LIU Fanxiu, CAI Maoguo, CHEN Zhangle   

  1. College of Computer and Software, Shenzhen University, Shenzhen, Guangdong 518060, China
  • Online:2012-10-21 Published:2012-10-22

结合分块DCT系数及其统计特征的人脸识别

刘凡秀,蔡茂国,陈章乐   

  1. 深圳大学 计算机与软件学院,广东 深圳 518060

Abstract: A face recognition algorithm based on coefficient and statistical features of block DCT is proposed. The image is partitioned into a set of blocks, choosing the DCT coefficient of the low frequency part as its features. At the same time the DCT transform is performed on each block in order to decompose it into a low-pass filtered image and a reversed L-shape blocks containing the high frequency coefficients of the DCT; the statistical measures such as mean, variance, and entropy rate are then computed on the low-pass filtered image and a reversed L-shape blocks; SVM and the nearest neighbor classifier are selected to perform face classification. The experimental results on ORL and Yale face databases show that the algorithm based on statistical features of block DCT achieves high recognition rate.

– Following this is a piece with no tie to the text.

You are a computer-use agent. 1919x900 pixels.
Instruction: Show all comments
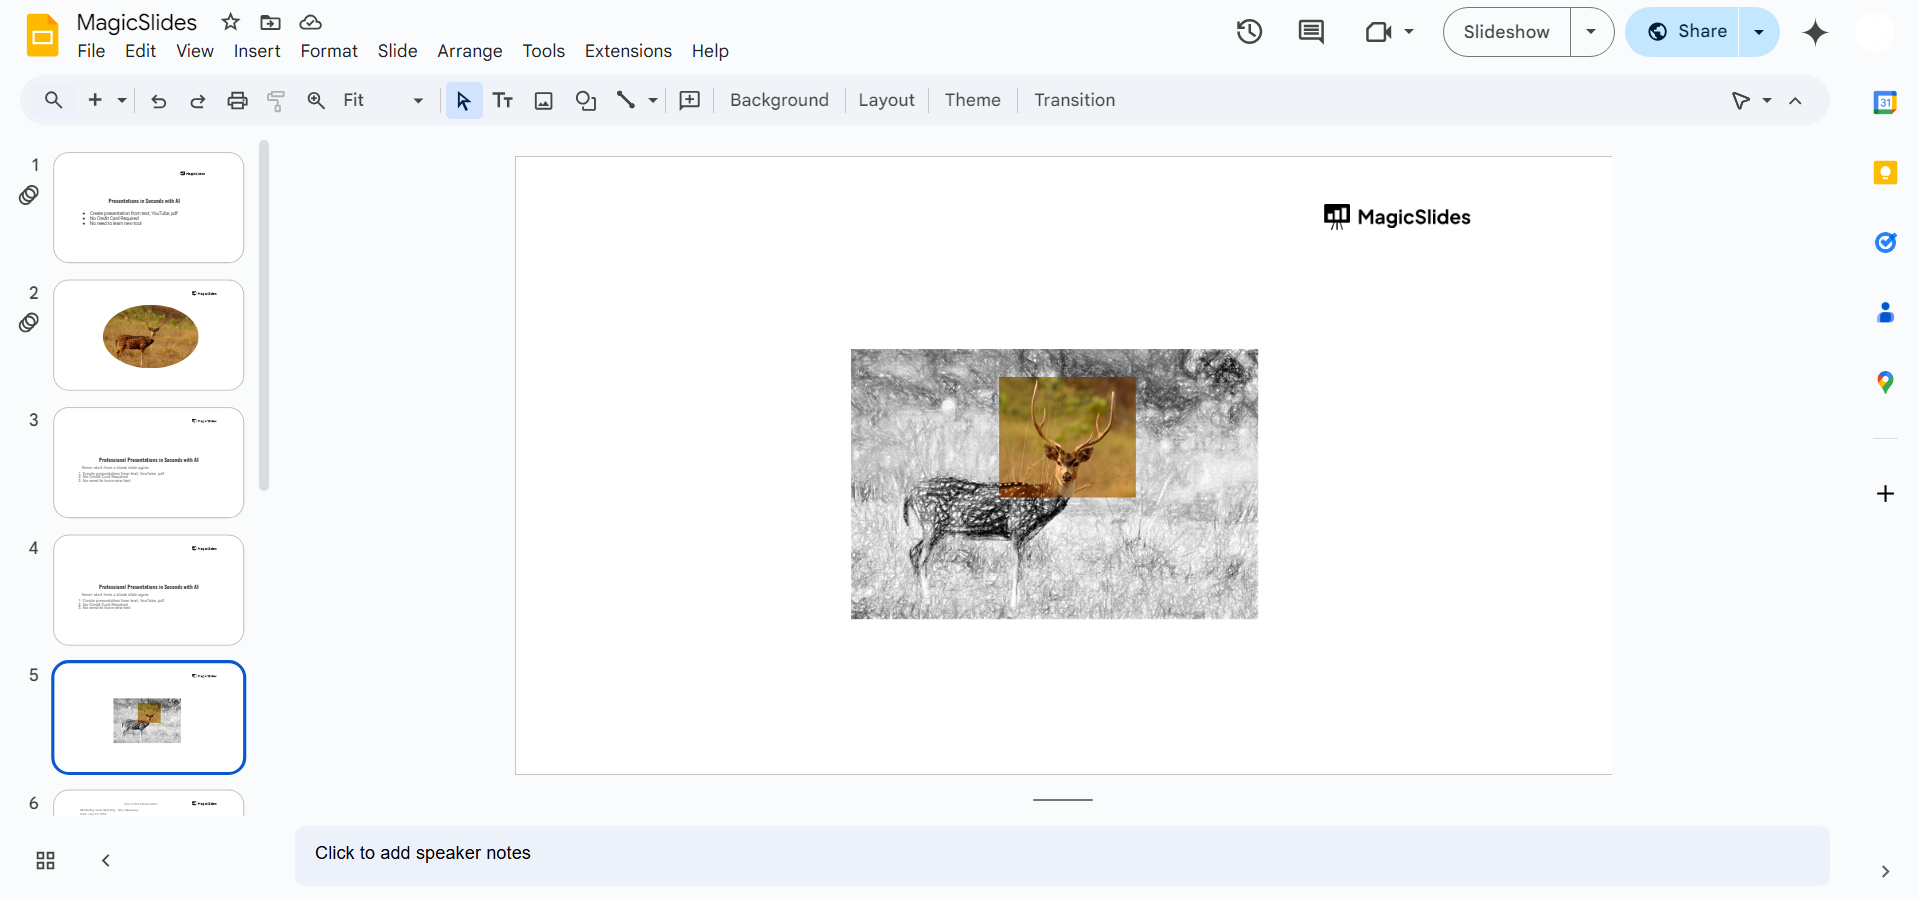click(1310, 31)
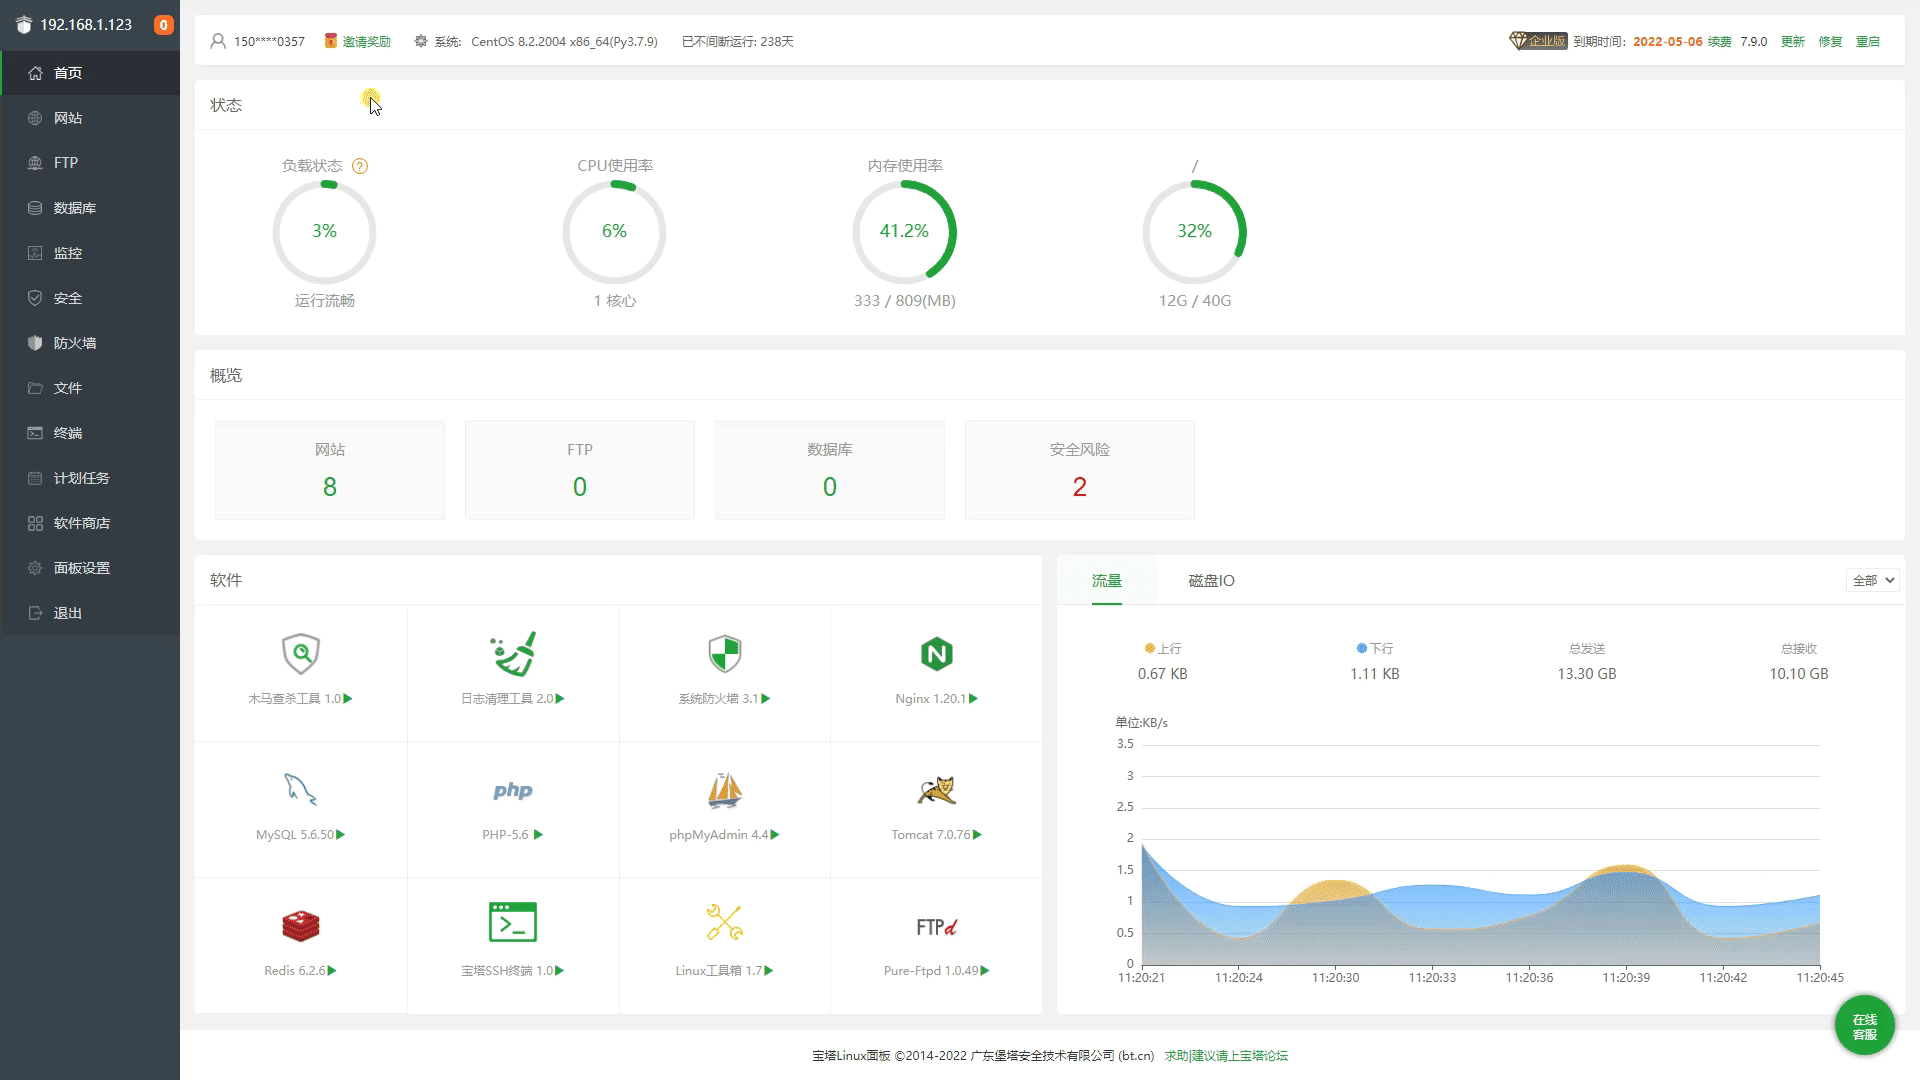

Key words: Discrete Cosine Transform(DCT), Support Vector Machine(SVM), nearest neighbor classifier, statistical features, face recognition

摘要: 提出了一种基于分块DCT系数及其统计特征的人脸识别算法。对图像进行分块,对每一块进行DCT变换,选择低频部分的系数作为识别的特征,将每一块分解为一幅低通滤波图和一个包含DCT高频系数的反L型块;分别对这两块求其均值、方差和熵这三个统计特征;利用支持向量机(SVM)和最近邻分类器对这些特征进行分类识别。在ORL、Yale人脸数据库上的仿真实验表明,使用基于分块DCT系数及其统计特征可达到较高的识别率。

关键词: 离散余弦变换(DCT), 支持向量机, 最近邻分类器, 统计特征, 人脸识别